The burns, however, vary greatly. The eyes may be burnt and severely injured or destroyed. The lightning has been known to enter the mouth and burn the mucous membrane within. The deeper burns not infrequently assume the form of holes. In Heusner’s cases about twenty whitish-gray spots, varying from the size of a lentil to that of a pea, were found on the soles of the feet. The hair is usually singed and may be burnt off in large areas, or wholly as in a case reported by Bernard.

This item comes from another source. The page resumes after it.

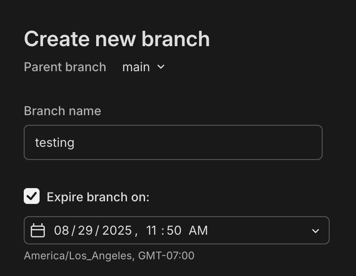
Task: Click the 'Branch name' field label
Action: (62, 111)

Wounds.—These may be direct or indirect. We shall speak here only of the first. Like burns they occur usually at the points of greatest resistance, that is, the places of entrance and exit, but they may be found in any part of the body. They may be clean-cut, as if made by a sharp knife, or they may be lacerated and ragged with the edges contused or burnt. They may consist of holes which look as if they had been punched out.
Contusions or ecchymoses. These may also be produced directly by the lightning, and like burns and wounds are most apt to occur where the resistance is greatest. They may be of considerable importance in a medico-legal sense, as in Fredet’s case, where there were ecchymoses on the neck similar to those produced by the fingers of a hand applied for strangulation. In the case related by Cook and Boulting the right side of the body appeared like an exaggerated example of post-mortem staining. There are sometimes found also dark-brown spots, small or large, which may be soft and, when cut, containing fluid blood, or they may be hard and like parchment, dry, and bloodless on section.